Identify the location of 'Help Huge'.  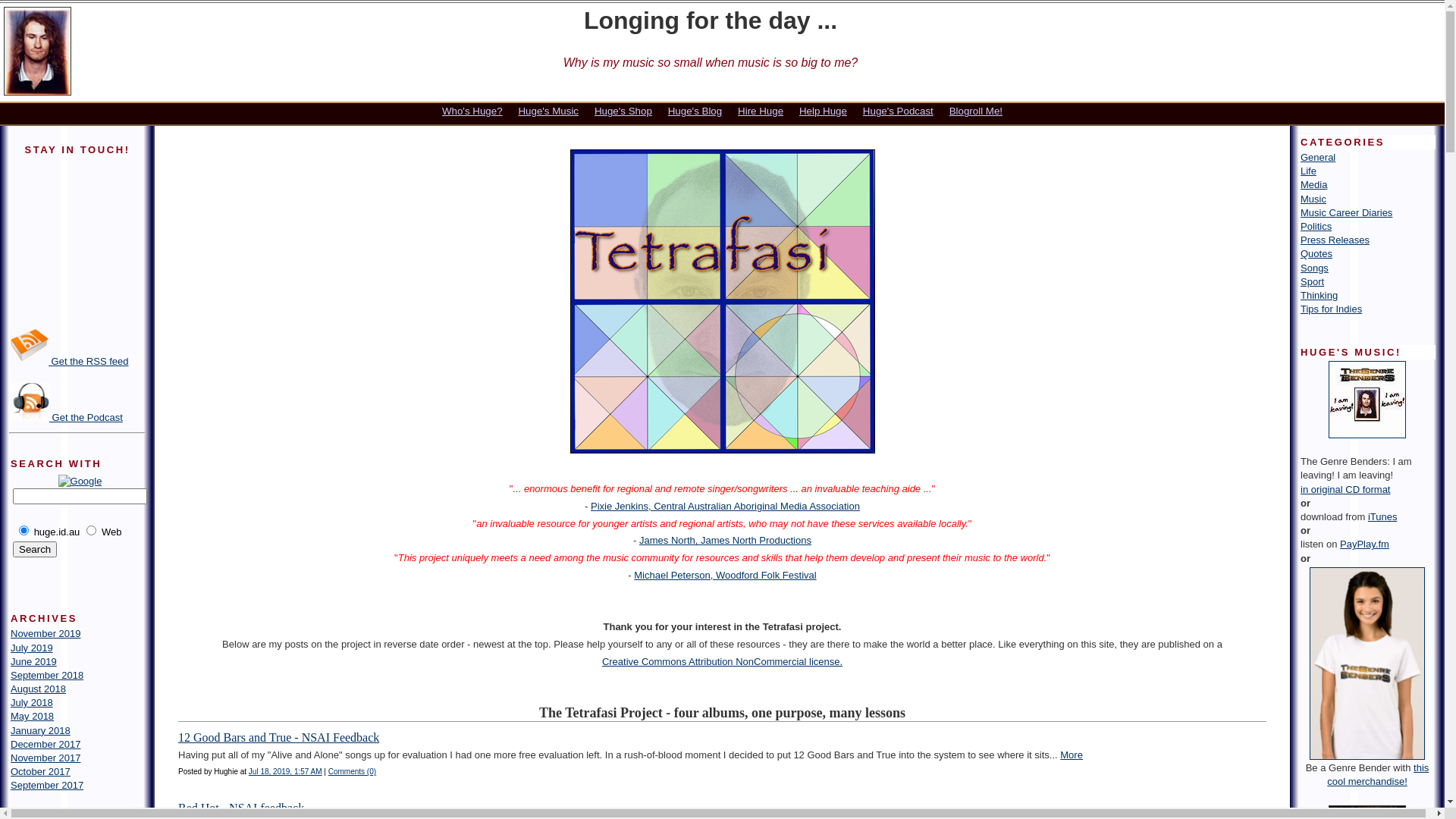
(799, 110).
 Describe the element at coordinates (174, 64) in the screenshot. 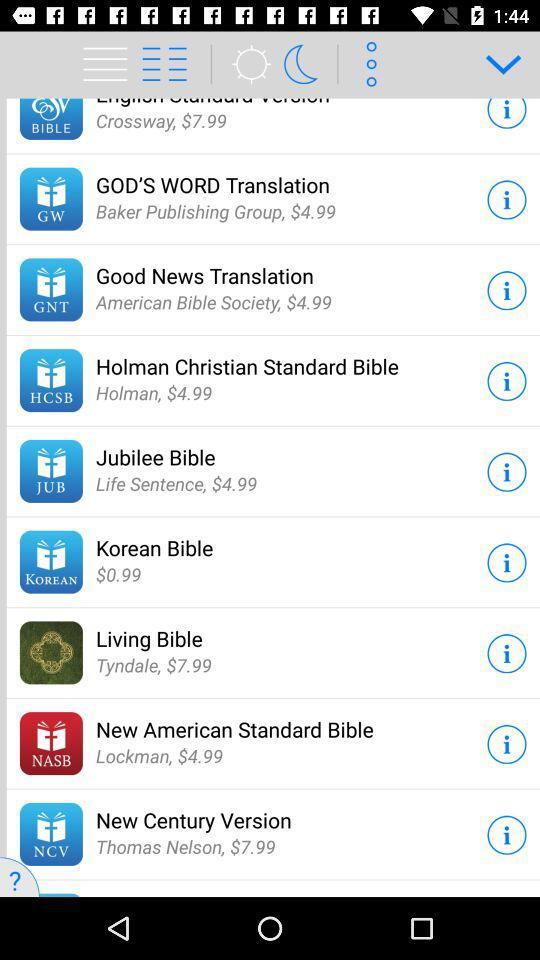

I see `the menu icon` at that location.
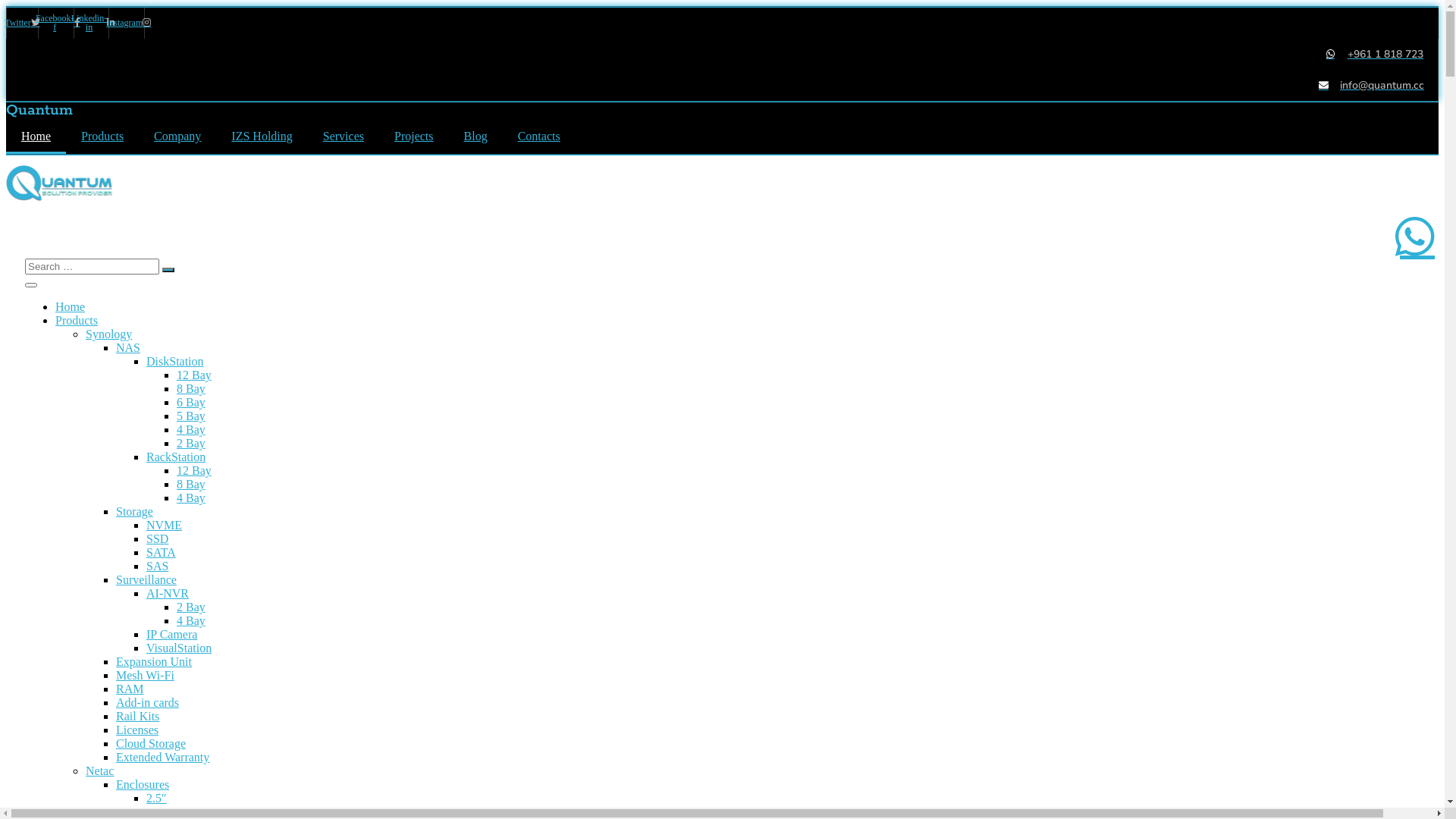 This screenshot has height=819, width=1456. Describe the element at coordinates (146, 524) in the screenshot. I see `'NVME'` at that location.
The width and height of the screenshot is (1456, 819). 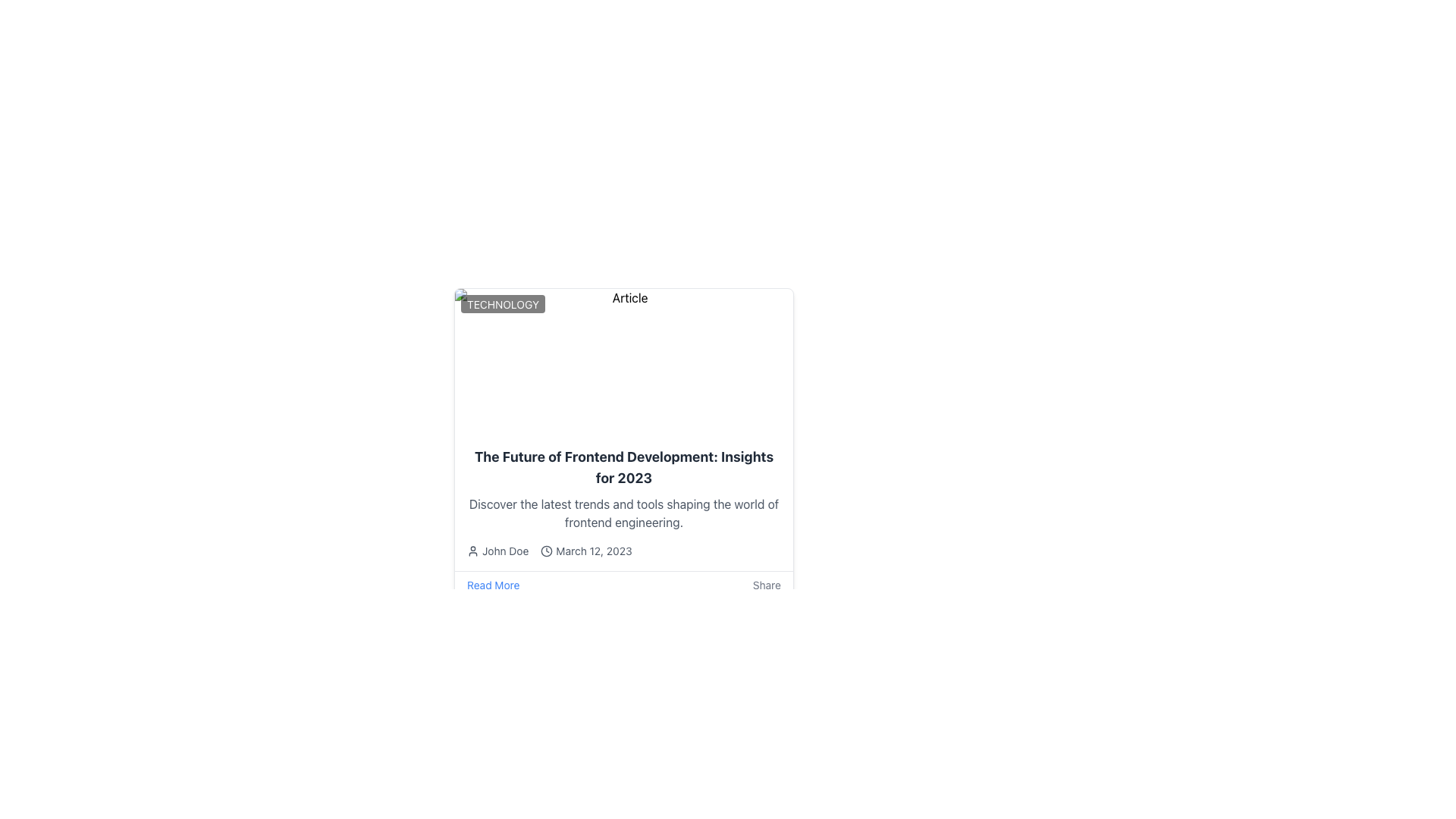 I want to click on the informational text element that displays the author's name and publication date, located directly below the article title and summary text in the card layout, so click(x=623, y=551).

| The request |
Reproduce the records verbatim from their beginning through the line that contains "This screenshot has", leaving out the pictures.

| Solution to the problem |
Identify the location of 'Help Huge'.  
(799, 110).
 Describe the element at coordinates (174, 64) in the screenshot. 

I see `the menu icon` at that location.
 This screenshot has height=819, width=1456. Describe the element at coordinates (146, 524) in the screenshot. I see `'NVME'` at that location.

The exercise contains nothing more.